This practice began when former Stanley Cup-winning player and Hall-of-Famer Brendan Shanahan took over the position of President of Player Safety on June 1, 2011. His predecessor, Colin Campbell, was highly unpopular after a scandal developed in which Campbell reportedly was unhappy with the officiating regarding his son who plays in the NHL. Campbell also gave players suspensions for certain hits while not suspending other players in very similar situations, prompting desire for a replacement due to his inconsistency.

Shanahan, who was formerly Vice President of Hockey and Business development, took the position at a difficult time. This started with a famous hit by tough guy Matt Cooke on Boston Bruins center Marc Savard in 2010 that ended Savard’s career after Cooke deliberately made contact with Savard’s head, whic caused him to be stretchered off with a concussion. Since then, the National Hockey League’s Player Association has been calling for increased transparency on suspensions and stricter player safety regulations. Shanahan has been doing his best to answer the bell and bring clarification to this difficult situation. However, controversy remains over the debate on legal and illegal hits and the safety of players’ heads, much like in the NFL.

The videos have become known as “Shanabans”, named after Shanahan and the predictable manner in which the videos banning players follow. After the NHL logo flashes across the screen, Shanahan usually introduces himself and his position in the league, although he has stopped doing this in the more recent videos.

Next, Shanahan announces the location of the game and the time of the game when the questionable hit happened: “Tuesday night in Philadelphia…at 12:34 of the second period” he notes in an early 2011 video suspending Philadelphia Flyers grinder Jody Shelley for five games for a clearly illegal hit in which Shelley slams defenseless Toronto Maple Leafs forward Darryl Boyce up against the boards.

Then the videos get interesting. Shanahan breaks down each situation differently depending on the following factors: the penalty assessed directly after the play happened, whether or not the player who was hit was injured, and the suspension and fine history of the player who committed the dirty hit. Often, in less serious but still malicious cases that involve things like boarding, kneeing, instigating or charging, a simple explanation is followed by a suspension that usually ranges between two and seven games.

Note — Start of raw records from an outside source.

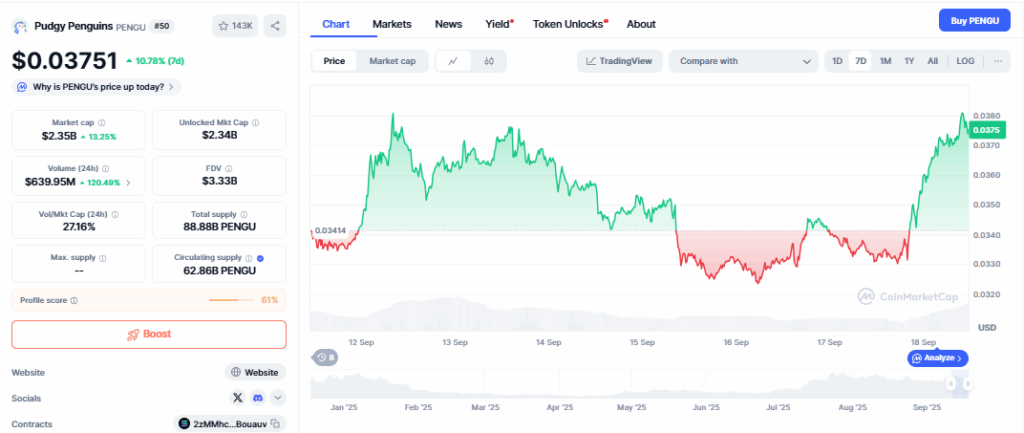Expand Volume (24h) details arrow

[127, 183]
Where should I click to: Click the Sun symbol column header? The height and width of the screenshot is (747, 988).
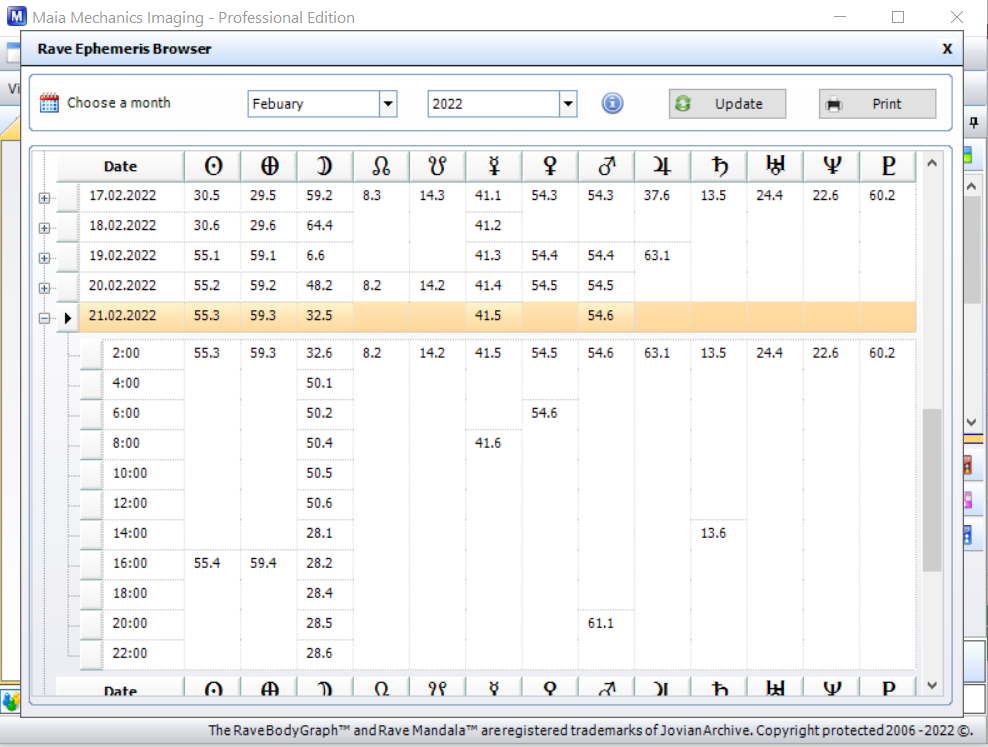(x=213, y=166)
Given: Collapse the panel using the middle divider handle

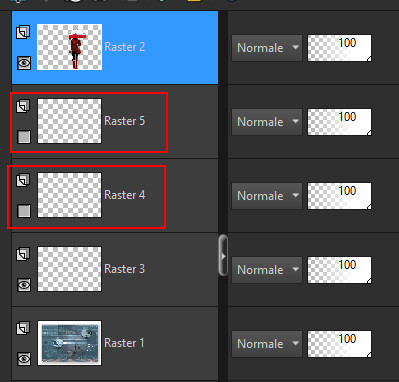Looking at the screenshot, I should (223, 255).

However, this is not always the case. Probably the most striking and memorable example of a ‘Shanaban’ was when Raffi Torres, formerly of the Phoenix Coyotes, was banned a whopping 25 games for an illegal hit on Marian Hossa in a playoff game.  According to Shanahan in the video, the hit was “a violation of 3 NHL rules: interference, charging, and illegal check to the head.” As the replay is shown many times over in the video, which is 4 minutes and 22 seconds long, Shanahan explains exactly how Torres leaves his feet and leaps up during the hit (charging), makes Hossa’s head the principal point of contact (illegal check to the head), and recklessly hits Hossa after he is eligible to be checked in accordance with when he lost possession of the puck (interference).

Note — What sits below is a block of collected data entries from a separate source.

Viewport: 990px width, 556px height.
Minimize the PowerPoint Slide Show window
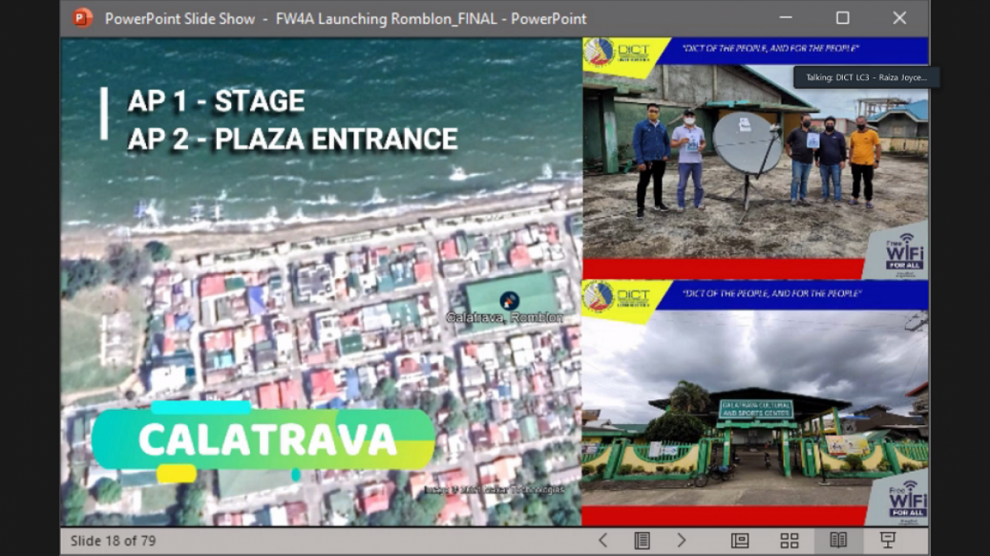pos(786,18)
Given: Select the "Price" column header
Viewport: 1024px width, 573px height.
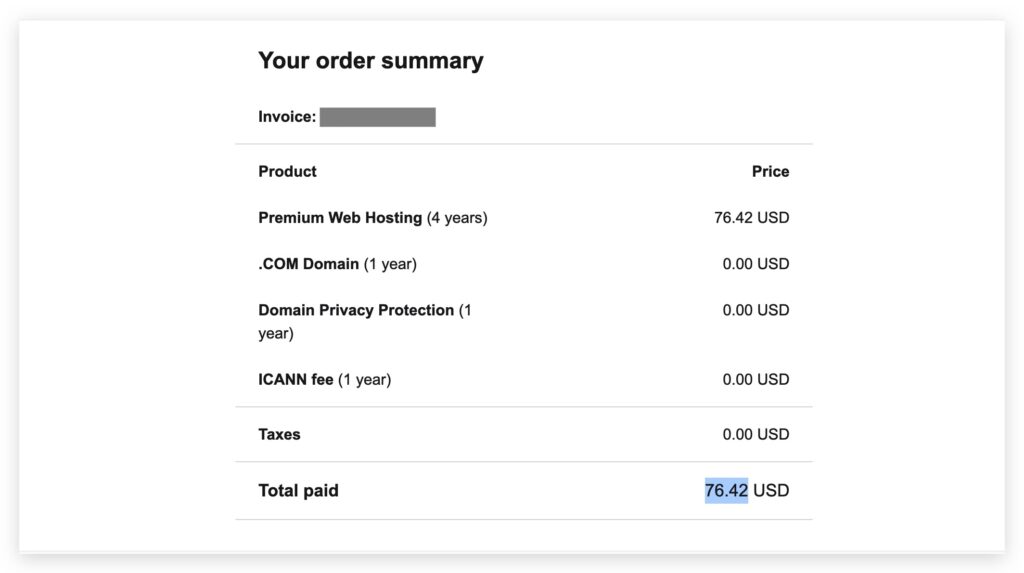Looking at the screenshot, I should 770,172.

One recurring instance that pops up in most of the ‘Shanaban’ videos including this one is that the player being hit illegally does not move just prior to or simultaneously with the hit. When this does happen, the player making the check is often not suspended because they were likely not trying to ‘pick the head’ of the other player. However, this was not the case with the Torres incident. Furthermore, Shanahan notes in the video that a serious injury was caused and that Torres has a history of ‘supplemental discipline’ for similar acts, which prompted this highly controversial and lengthy suspension.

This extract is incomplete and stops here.